[PASSAGE PROVIDED — start]
2025 is Compelling Entry Point for Commercial Real Estate: Historic Valuations and Other Factors

Topics: ,Capital Markets/Commercial Real Estate ,Manufactured Housing Healthcare

Commercial real estate (CRE) is at a pivotal moment thanks, in-part, to the current macroeconomic backdrop of slow economic growth, disinflation over the long run notwithstanding intermittent spikes as seen early in the year and anticipated lower interest rates.

Couple that with the present drawdown in commercial real estate valuations, and well-capitalized buyers will find significant buying opportunities for high-quality core assets.

The log scale of the NCREIF NFI-ODCE index provides a good view into how commercial real estate may respond to the present decline. Since 1978, the index has only experienced three sustained declines – the S&L crisis of the 1980s and early 1990s, the Great Financial Crisis (GFC) of 2007-2008, and the current decline, which happens to be the second largest drawdown in the history of the index. In the five-year period after both the S&L crisis and GFC, commercial real estate strongly outperformed its long-term average returns, posting double-digit annual gains verses the 7.95 percent gain since inception.1 This historical perspective provides a rare opportunity for real estate investors to achieve value-add-like returns in core assets.

NFI-ODCE Index (Log Scale): After a peak to trough decline of 18.70 percent – and seven straight negative quarters, the NCREIF NFI-ODCE index notched a 0.25 percent gain in Q3 2024.1

Asset 2@3x-1

Supply/Demand Dynamics Across High-Conviction Sectors

The demographic backdrop will drive supply/demand dynamics for CRE during the next decade. Given the slow-growth macroeconomic environment, the strongest real estate sectors will be those whose demand is tethered to life events rather than economic growth. Those same real estate sectors also benefited from the low interest rates of 2020 to 2022, seeing a boom in construction starts during that time period.

By reviewing current population trends and the respective demand patterns, we anticipate the property types that will most closely be tied to demographic trends include self-storage, student housing, multifamily, build-to-rent, senior housing, and the following two featured sectors.
[PASSAGE PROVIDED — finish]
[RECORDED INFORMATION — start]
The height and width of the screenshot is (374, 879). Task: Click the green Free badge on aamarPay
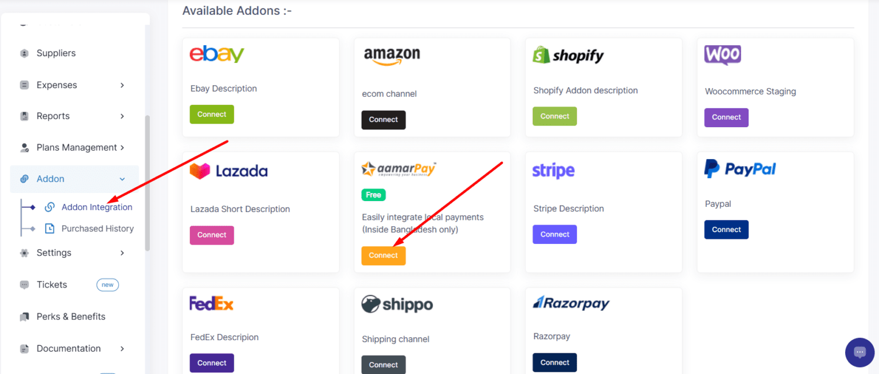click(x=374, y=195)
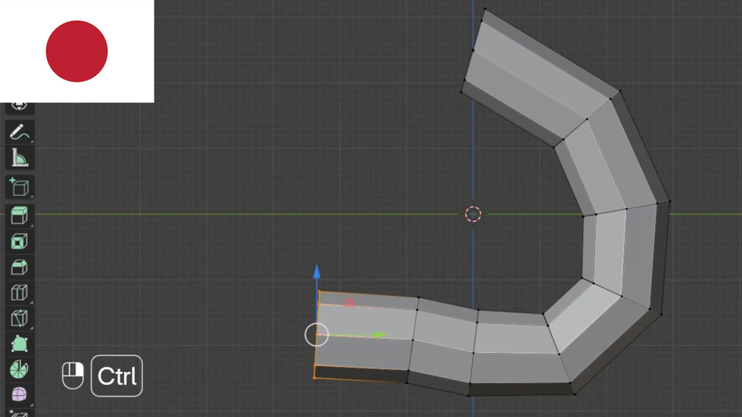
[RECORDED INFORMATION — finish]
__DIRECTIONS__
- A) Summarize the commercial real estate article in two sentences.
- B) Return the stretch of the commercial real estate article from "Commercial real estate (CRE)" through "lower interest rates.".
The lines are separate material with no connection to the commercial real estate article.

__ANSWERS TO THIS EXERCISE__
- A) Commercial real estate is at a pivotal moment because of slow economic growth, long-run disinflation, anticipated lower interest rates, and a drawdown in valuations that gives well-capitalized buyers significant opportunities in high-quality core assets. After past sustained declines in the NCREIF NFI-ODCE index, commercial real estate strongly outperformed its long-term average for five years, and the sectors expected to be most closely tied to demographic trends include self-storage, student housing, multifamily, build-to-rent, and senior housing.

- B)
Commercial real estate (CRE) is at a pivotal moment thanks, in-part, to the current macroeconomic backdrop of slow economic growth, disinflation over the long run notwithstanding intermittent spikes as seen early in the year and anticipated lower interest rates.